Texas Voter ID Law Survives Appeals Court After State Tweaks

(Bloomberg) -- Texas can enforce its strict photo voter ID law after a federal appeals court ruled state lawmakers fixed problems that caused the original restrictions to discriminate against poor and minority voters.

Texas’s law, called the most restrictive in the U.S. by critics, requires voters to show one of a handful of approved forms of identification to vote at the polls. Driver’s licenses and handgun permits are acceptable, while student and government-employee IDs are not.

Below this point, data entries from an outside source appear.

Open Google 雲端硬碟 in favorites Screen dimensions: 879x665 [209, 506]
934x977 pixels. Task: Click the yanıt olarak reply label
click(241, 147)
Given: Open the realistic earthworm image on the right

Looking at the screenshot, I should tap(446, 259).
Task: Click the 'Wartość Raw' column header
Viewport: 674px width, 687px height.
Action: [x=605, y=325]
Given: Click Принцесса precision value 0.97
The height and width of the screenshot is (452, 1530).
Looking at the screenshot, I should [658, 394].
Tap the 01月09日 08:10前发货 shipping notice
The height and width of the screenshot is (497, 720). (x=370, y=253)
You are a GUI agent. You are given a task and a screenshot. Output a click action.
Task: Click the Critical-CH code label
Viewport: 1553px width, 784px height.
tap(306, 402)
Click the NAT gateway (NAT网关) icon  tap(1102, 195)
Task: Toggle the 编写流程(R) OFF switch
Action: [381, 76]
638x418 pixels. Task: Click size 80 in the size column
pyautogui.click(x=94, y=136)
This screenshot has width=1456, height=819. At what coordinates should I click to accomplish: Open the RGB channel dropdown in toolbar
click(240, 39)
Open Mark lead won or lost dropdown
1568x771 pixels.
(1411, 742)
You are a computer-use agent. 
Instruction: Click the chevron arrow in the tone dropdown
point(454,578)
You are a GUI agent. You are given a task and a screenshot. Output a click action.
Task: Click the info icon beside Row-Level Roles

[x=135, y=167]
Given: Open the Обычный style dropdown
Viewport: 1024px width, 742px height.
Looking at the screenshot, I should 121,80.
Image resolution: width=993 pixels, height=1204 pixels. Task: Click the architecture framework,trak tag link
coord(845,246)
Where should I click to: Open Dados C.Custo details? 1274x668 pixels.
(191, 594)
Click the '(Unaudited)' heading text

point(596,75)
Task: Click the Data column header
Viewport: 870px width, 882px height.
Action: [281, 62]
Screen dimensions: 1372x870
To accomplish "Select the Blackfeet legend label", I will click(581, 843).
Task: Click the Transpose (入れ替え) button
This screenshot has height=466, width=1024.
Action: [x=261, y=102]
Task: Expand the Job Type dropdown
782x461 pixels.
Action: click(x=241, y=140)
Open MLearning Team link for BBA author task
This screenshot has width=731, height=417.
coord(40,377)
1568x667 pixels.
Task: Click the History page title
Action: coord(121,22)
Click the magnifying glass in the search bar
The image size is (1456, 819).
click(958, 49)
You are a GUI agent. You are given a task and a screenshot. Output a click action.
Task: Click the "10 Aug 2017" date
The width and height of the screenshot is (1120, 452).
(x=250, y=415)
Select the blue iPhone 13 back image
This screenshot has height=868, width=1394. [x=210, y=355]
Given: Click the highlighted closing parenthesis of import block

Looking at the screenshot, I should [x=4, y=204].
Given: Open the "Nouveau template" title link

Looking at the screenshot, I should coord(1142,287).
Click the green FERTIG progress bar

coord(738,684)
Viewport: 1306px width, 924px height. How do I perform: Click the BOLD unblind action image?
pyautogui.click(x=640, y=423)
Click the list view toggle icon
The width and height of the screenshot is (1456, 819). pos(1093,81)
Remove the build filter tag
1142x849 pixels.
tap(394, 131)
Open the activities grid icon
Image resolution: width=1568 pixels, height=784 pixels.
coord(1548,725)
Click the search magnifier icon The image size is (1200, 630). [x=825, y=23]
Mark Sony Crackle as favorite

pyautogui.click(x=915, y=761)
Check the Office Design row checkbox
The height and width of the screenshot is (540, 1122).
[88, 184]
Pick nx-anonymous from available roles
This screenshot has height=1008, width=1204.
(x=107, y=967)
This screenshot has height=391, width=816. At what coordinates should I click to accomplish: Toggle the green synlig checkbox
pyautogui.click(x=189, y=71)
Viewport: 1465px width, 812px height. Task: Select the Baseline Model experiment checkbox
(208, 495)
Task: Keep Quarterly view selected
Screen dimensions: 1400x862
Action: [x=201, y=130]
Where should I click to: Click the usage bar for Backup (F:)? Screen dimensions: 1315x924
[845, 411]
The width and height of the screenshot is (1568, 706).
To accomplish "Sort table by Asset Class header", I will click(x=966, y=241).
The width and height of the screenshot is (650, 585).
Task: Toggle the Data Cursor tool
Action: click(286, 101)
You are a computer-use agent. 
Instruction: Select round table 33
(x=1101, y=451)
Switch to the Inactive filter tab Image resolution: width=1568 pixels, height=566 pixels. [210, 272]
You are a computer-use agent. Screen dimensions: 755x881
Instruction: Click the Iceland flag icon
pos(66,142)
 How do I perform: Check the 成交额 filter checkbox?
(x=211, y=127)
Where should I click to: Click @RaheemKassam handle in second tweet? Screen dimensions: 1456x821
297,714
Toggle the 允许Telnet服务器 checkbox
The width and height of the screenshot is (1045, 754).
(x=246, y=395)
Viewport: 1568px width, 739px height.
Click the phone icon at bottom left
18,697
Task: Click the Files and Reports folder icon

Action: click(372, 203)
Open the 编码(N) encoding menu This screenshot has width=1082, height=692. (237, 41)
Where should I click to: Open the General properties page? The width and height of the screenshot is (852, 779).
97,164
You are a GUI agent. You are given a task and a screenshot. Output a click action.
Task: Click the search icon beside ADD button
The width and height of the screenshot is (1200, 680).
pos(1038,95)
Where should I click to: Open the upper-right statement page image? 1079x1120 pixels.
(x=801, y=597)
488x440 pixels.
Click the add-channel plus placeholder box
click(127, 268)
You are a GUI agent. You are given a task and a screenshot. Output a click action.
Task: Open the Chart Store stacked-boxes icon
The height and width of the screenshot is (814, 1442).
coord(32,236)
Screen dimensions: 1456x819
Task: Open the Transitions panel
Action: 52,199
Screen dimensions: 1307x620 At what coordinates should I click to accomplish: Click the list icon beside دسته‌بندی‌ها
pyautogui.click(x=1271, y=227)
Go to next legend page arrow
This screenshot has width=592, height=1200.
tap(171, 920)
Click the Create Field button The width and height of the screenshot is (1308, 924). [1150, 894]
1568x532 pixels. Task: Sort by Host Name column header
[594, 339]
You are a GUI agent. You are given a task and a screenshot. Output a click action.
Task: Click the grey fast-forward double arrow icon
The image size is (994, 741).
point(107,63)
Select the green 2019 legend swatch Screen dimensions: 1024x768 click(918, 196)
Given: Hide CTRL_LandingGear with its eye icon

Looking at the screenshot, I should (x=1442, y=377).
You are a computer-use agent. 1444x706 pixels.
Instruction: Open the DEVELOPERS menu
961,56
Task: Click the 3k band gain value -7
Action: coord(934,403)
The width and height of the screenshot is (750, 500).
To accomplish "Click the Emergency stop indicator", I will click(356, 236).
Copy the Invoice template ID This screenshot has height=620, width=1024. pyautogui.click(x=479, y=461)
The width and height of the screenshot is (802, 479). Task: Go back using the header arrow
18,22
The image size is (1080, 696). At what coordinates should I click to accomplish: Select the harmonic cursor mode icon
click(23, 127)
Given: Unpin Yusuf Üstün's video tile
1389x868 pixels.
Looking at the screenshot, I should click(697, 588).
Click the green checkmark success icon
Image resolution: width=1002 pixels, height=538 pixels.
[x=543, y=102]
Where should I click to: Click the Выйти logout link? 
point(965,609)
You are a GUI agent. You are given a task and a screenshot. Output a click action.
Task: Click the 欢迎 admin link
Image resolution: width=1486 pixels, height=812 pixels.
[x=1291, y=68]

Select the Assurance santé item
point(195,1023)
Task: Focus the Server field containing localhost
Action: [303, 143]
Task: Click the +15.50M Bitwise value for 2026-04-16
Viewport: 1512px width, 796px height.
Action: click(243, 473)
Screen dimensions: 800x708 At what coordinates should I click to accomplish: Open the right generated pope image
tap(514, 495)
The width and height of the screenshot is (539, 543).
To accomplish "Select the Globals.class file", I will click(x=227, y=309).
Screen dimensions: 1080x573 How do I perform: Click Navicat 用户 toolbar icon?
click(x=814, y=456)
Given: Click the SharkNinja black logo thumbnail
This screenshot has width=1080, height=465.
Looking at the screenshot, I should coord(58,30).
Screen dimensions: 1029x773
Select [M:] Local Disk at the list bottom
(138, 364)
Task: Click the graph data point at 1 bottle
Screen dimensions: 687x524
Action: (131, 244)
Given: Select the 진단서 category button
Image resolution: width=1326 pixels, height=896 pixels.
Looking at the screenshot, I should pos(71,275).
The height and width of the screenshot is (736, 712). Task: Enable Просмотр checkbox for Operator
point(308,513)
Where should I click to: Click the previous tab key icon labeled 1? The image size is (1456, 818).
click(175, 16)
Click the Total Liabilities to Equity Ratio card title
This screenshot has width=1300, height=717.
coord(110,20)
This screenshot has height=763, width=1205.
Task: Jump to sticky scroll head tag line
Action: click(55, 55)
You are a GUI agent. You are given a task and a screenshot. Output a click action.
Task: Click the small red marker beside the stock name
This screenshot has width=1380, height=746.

The 2011 law was challenged by minority-rights groups that persuaded a Texas trial judge to block the law. They produced evidence showing it prevented hundreds of thousands of Hispanic, black and poor citizens from voting because they lacked proper ID cards and the ability to obtain approved IDs.

The trial judge ordered Texas to broaden its photo ID rules in 2016, so more people could vote in the presidential election. Texas lawmakers formally incorporated the judge’s tweaks as part of the law in 2017, but they didn’t make any additional changes critics claimed were needed to remedy the law’s discriminatory effect.

Minority activists also hoped to set the stage for the court to return Texas to federal oversight for all changes to its election laws. The activists claimed – and the trial judge agreed – that state lawmakers intended to suppress minority voters when they passed the restrictions in the first place.

A divided three-judge panel of the New Orleans federal appeals court sided with Texas on Friday. The majority ruled that the state “succeeded in its goal” of fixing the problem by adopting the trial judge’s temporary tweaks. The dissenting judge agreed with the activists’ claim that the Texas legislature was still acting with discriminatory intent and should be blocked from enforcing the restrictions that keep minorities from voting.

The civil rights groups challenging the law are expected to ask the entire Fifth Circuit appellate court to review the measure.